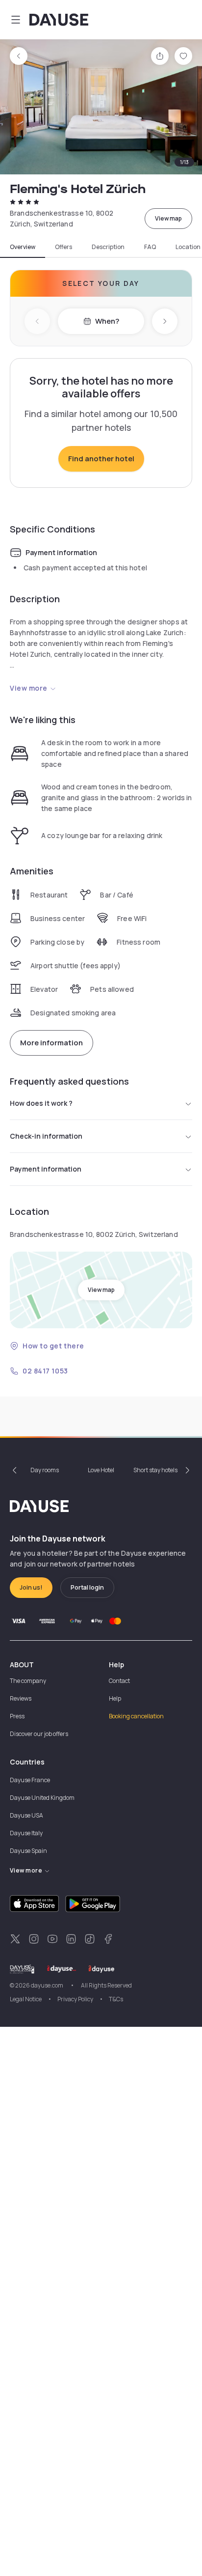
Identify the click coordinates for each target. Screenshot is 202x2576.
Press (17, 1716)
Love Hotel (101, 1470)
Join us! (31, 1587)
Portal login (87, 1587)
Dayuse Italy (26, 1833)
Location (188, 247)
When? (107, 321)
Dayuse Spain (28, 1851)
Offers (63, 247)
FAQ (150, 247)
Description (108, 247)
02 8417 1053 (45, 1370)
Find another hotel (101, 458)
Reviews (20, 1698)
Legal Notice (26, 1999)
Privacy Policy (75, 1999)
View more (29, 688)
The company (28, 1681)
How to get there (53, 1345)
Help (115, 1698)
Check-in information (46, 1136)
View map (168, 218)
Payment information (45, 1169)
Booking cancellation (136, 1716)
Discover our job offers (39, 1734)
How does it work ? (41, 1103)
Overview (22, 247)
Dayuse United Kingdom (42, 1797)
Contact (119, 1681)
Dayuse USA (26, 1815)
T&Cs (116, 1999)
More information (51, 1042)
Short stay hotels (155, 1470)
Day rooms (44, 1470)
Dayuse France (30, 1780)
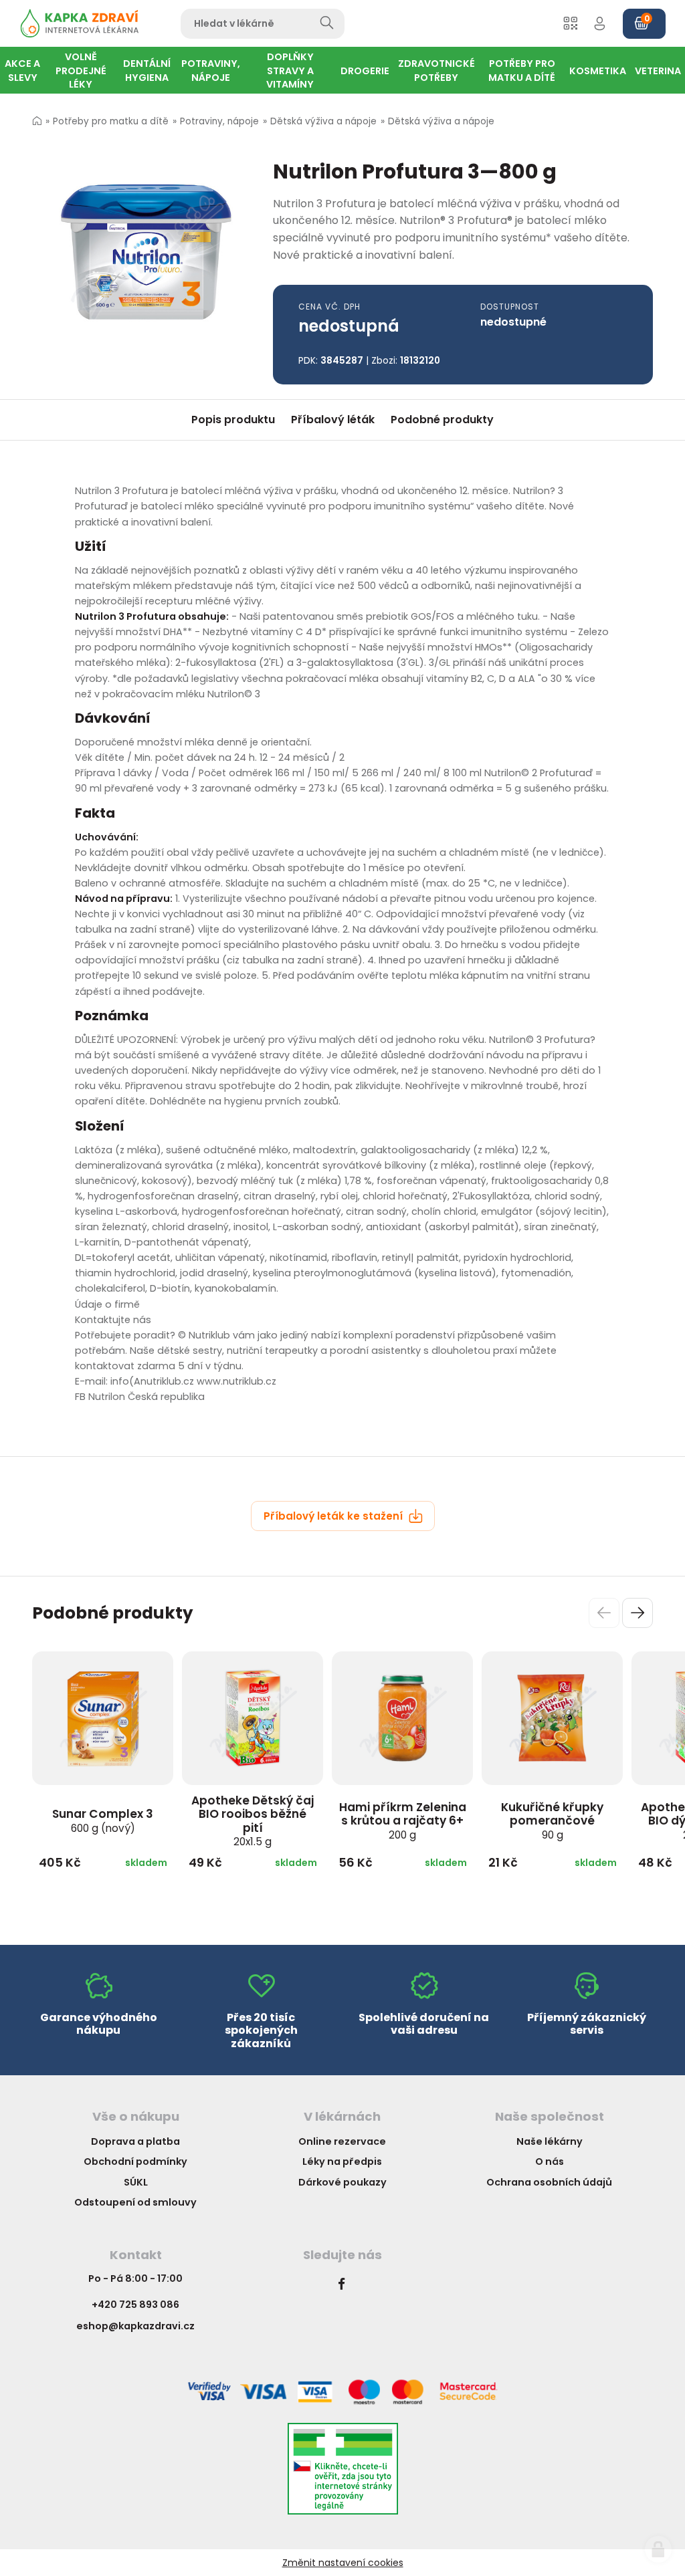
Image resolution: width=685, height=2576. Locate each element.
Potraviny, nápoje (219, 121)
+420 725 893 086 (135, 2304)
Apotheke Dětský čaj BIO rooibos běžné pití (252, 1820)
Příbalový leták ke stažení (334, 1516)
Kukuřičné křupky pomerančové (552, 1820)
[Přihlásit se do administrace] (658, 2549)
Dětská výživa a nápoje (323, 121)
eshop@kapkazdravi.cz (135, 2326)
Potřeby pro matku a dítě (111, 121)
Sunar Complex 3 (102, 1820)
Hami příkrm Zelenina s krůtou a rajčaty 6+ (402, 1820)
────────────────
*What you will do*. Nothing but lines that contain "nápoje" should appear in the answer. Copy each from the records.

*Exercise answer*.
Potraviny, nápoje (219, 121)
Dětská výživa a nápoje (323, 121)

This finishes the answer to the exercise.